Stored items
----

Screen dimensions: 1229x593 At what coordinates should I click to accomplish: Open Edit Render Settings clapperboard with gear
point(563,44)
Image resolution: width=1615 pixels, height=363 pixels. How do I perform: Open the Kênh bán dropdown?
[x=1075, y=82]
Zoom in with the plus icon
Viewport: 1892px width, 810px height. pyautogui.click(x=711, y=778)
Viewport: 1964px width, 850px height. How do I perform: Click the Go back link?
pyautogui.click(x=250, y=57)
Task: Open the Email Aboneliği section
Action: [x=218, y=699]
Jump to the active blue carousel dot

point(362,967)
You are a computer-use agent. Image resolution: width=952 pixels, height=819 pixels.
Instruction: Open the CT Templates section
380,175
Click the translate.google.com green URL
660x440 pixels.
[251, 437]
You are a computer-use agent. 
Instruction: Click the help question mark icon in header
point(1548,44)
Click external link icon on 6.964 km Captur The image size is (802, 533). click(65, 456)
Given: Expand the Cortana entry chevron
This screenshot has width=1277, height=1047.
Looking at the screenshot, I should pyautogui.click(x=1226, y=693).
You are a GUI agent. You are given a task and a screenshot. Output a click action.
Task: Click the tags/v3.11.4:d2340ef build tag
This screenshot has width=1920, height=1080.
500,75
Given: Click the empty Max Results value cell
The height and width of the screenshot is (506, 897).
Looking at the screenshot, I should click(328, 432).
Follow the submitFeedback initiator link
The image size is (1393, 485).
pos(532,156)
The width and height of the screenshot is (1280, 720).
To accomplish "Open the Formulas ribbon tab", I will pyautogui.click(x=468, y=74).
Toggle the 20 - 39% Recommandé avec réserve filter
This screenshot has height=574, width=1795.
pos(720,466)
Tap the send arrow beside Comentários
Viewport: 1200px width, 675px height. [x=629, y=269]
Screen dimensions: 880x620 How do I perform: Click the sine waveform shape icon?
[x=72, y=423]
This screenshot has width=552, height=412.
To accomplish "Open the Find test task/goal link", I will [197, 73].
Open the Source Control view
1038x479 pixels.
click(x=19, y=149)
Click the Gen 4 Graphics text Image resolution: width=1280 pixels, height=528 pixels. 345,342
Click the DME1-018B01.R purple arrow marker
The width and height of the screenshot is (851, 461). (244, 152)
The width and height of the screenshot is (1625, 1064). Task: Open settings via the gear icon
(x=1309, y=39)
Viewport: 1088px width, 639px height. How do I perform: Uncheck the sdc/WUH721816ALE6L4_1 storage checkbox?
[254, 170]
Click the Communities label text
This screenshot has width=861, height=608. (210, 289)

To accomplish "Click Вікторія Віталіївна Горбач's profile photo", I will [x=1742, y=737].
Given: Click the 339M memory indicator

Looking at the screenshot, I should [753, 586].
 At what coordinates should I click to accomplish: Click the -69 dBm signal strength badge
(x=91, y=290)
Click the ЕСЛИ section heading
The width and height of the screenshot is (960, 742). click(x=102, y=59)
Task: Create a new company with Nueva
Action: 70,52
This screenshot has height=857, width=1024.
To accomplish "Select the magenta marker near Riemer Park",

----

• Task details
Return exactly the lines of the data, and only those, from the line with "The width and height of the screenshot is (1625, 1064)." through the last line, inclusive.

• The completed task
The width and height of the screenshot is (1625, 1064). Task: Open settings via the gear icon
(x=1309, y=39)
Viewport: 1088px width, 639px height. How do I perform: Uncheck the sdc/WUH721816ALE6L4_1 storage checkbox?
[254, 170]
Click the Communities label text
This screenshot has width=861, height=608. (210, 289)

To accomplish "Click Вікторія Віталіївна Горбач's profile photo", I will [x=1742, y=737].
Given: Click the 339M memory indicator

Looking at the screenshot, I should [753, 586].
 At what coordinates should I click to accomplish: Click the -69 dBm signal strength badge
(x=91, y=290)
Click the ЕСЛИ section heading
The width and height of the screenshot is (960, 742). click(x=102, y=59)
Task: Create a new company with Nueva
Action: 70,52
This screenshot has height=857, width=1024.
To accomplish "Select the magenta marker near Riemer Park",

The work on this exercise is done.